Figure 16 illustrates the setup of the measurement environment and the system implementation. To maintain a low-noise measurement environment, all controllers and the MS-MAC were battery-powered. Communication was established using USB/SPI interfaces, which are standard features in commercially available FPGA boards.

Figure 17 shows the three chips’ measured linearity of the MAC with the SAR-ADCs when the CDAC weight is maximized and the RDAC is controlled. All three chips have linearity errors less than +0.3 LSB/−0.4 LSB for the differential nonlinearity (DNL) and +0.5 LSB/−0.9 LSB for the integral nonlinearity (INL) in 8-bit resolution.

The r-MVM test, as outlined in [5,10], is a hardware-centric method designed to assess and quantify the precision of mixed-signal processors. This technique holds particular importance in mixed-signal processing, where the accuracy of data conversion between analog and digital formats is crucial. Figure 18 visually depicts the r-MVM test methodology, providing an overview of the test process and highlighting the various stages involved in executing the r-MVM test. The implementation of the r-MVM test methodology was facilitated using MATLAB/Simulink, which enabled more efficient manipulation and testing of data sets. The study also incorporated FPGA-based controllers, which processed 192 K points across three distinct chips, further enhancing the testing process.
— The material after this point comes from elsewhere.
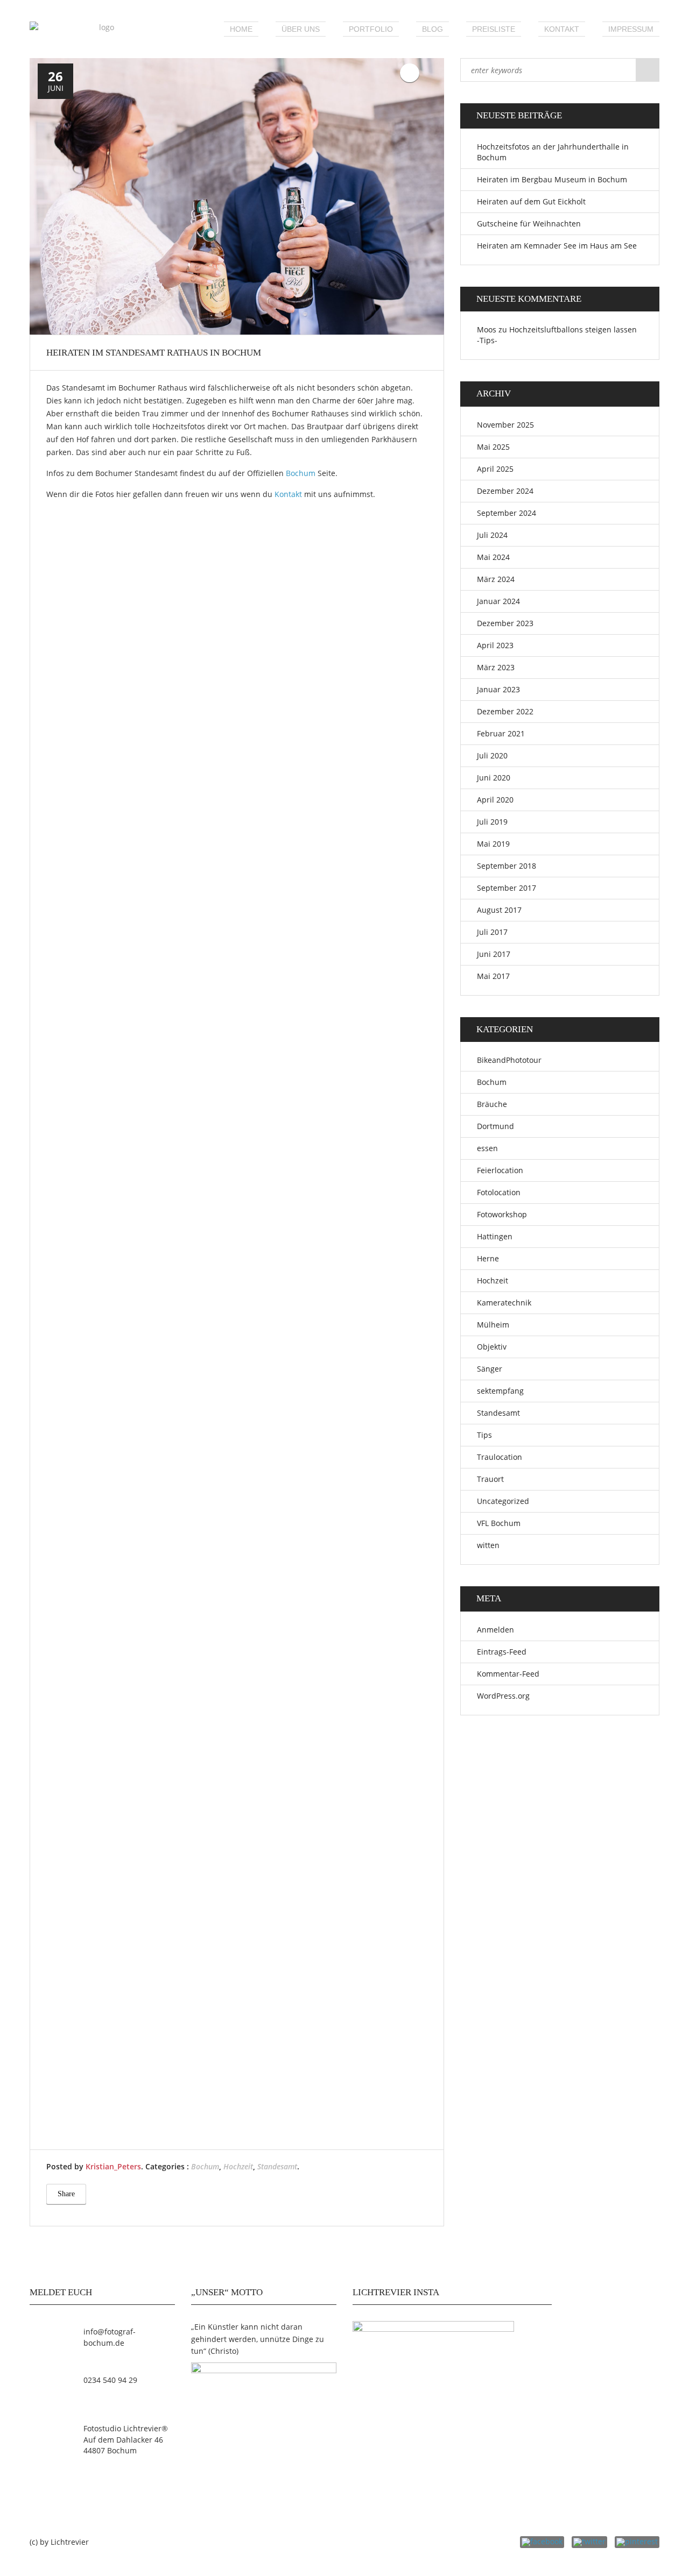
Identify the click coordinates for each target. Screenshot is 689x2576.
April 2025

Figure 19a presents the measured results of the random Matrix Vector Multiplication (r-MVM) test. When sufficient set-up time was provided, the standard deviation of the r-MVM was approximately 1.1%. The error tends to increase when the input X and weight W are larger, suggesting the influence of gain error. Consequently, the error normalized by the output value, as depicted in Figure 19b, was obtained. This normalized error is nearly constant at about 0.3%, demonstrating good consistency with the estimation shown in Figure 11.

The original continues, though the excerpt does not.